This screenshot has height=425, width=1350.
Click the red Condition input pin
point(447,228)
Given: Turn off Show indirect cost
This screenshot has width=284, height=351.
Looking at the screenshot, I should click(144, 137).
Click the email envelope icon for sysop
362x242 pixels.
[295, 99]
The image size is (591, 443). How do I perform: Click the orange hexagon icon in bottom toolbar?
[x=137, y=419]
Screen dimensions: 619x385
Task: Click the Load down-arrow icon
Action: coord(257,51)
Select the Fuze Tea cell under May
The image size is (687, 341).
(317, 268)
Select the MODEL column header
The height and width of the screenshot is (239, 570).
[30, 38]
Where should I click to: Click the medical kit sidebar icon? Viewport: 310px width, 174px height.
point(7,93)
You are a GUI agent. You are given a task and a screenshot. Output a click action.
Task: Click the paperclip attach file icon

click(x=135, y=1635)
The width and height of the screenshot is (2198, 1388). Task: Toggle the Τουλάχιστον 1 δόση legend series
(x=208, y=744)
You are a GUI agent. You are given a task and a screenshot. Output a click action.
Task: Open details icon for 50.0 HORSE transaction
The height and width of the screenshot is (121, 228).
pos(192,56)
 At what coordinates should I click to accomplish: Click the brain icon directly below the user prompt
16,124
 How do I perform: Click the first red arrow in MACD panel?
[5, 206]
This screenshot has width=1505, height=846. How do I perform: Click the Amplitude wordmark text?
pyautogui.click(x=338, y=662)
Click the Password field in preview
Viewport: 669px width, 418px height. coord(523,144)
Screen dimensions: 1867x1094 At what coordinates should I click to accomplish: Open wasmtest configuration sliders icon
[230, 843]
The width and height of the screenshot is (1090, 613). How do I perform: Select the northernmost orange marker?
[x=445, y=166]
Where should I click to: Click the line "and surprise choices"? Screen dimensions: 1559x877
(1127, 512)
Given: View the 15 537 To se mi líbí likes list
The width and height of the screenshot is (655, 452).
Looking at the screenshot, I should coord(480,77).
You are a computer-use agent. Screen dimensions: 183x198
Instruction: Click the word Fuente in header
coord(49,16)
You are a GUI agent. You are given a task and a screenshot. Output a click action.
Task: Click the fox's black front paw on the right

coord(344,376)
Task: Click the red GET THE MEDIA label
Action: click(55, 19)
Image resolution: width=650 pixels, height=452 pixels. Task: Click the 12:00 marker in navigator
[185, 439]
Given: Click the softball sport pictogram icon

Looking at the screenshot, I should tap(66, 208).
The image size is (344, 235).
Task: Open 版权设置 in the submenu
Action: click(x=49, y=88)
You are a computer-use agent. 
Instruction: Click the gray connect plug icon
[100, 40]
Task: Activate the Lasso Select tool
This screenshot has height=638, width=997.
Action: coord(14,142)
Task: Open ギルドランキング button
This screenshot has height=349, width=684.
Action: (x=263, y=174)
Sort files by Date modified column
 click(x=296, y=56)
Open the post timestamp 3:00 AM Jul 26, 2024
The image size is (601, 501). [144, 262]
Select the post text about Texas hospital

*Task instructions*
Reprint the listing above. Keep every line exactly as it is.

*Result for this task*
This screenshot has height=425, width=1350.
Click the red Condition input pin
point(447,228)
Given: Turn off Show indirect cost
This screenshot has width=284, height=351.
Looking at the screenshot, I should click(144, 137).
Click the email envelope icon for sysop
362x242 pixels.
[295, 99]
The image size is (591, 443). How do I perform: Click the orange hexagon icon in bottom toolbar?
[x=137, y=419]
Screen dimensions: 619x385
Task: Click the Load down-arrow icon
Action: coord(257,51)
Select the Fuze Tea cell under May
The image size is (687, 341).
(317, 268)
Select the MODEL column header
The height and width of the screenshot is (239, 570).
[30, 38]
Where should I click to: Click the medical kit sidebar icon? Viewport: 310px width, 174px height.
point(7,93)
You are a GUI agent. You are given a task and a screenshot. Output a click action.
Task: Click the paperclip attach file icon

click(x=135, y=1635)
The width and height of the screenshot is (2198, 1388). Task: Toggle the Τουλάχιστον 1 δόση legend series
(x=208, y=744)
You are a GUI agent. You are given a task and a screenshot. Output a click action.
Task: Open details icon for 50.0 HORSE transaction
The height and width of the screenshot is (121, 228).
pos(192,56)
 At what coordinates should I click to accomplish: Click the brain icon directly below the user prompt
16,124
 How do I perform: Click the first red arrow in MACD panel?
[5, 206]
This screenshot has width=1505, height=846. How do I perform: Click the Amplitude wordmark text?
pyautogui.click(x=338, y=662)
Click the Password field in preview
Viewport: 669px width, 418px height. coord(523,144)
Screen dimensions: 1867x1094 At what coordinates should I click to accomplish: Open wasmtest configuration sliders icon
[230, 843]
The width and height of the screenshot is (1090, 613). How do I perform: Select the northernmost orange marker?
[x=445, y=166]
Where should I click to: Click the line "and surprise choices"? Screen dimensions: 1559x877
(1127, 512)
Given: View the 15 537 To se mi líbí likes list
The width and height of the screenshot is (655, 452).
Looking at the screenshot, I should coord(480,77).
You are a computer-use agent. Screen dimensions: 183x198
Instruction: Click the word Fuente in header
coord(49,16)
You are a GUI agent. You are given a task and a screenshot. Output a click action.
Task: Click the fox's black front paw on the right

coord(344,376)
Task: Click the red GET THE MEDIA label
Action: click(55, 19)
Image resolution: width=650 pixels, height=452 pixels. Task: Click the 12:00 marker in navigator
[185, 439]
Given: Click the softball sport pictogram icon

Looking at the screenshot, I should tap(66, 208).
The image size is (344, 235).
Task: Open 版权设置 in the submenu
Action: click(x=49, y=88)
You are a computer-use agent. 
Instruction: Click the gray connect plug icon
[100, 40]
Task: Activate the Lasso Select tool
This screenshot has height=638, width=997.
Action: coord(14,142)
Task: Open ギルドランキング button
This screenshot has height=349, width=684.
Action: (x=263, y=174)
Sort files by Date modified column
 click(x=296, y=56)
Open the post timestamp 3:00 AM Jul 26, 2024
The image size is (601, 501). [144, 262]
Select the post text about Texas hospital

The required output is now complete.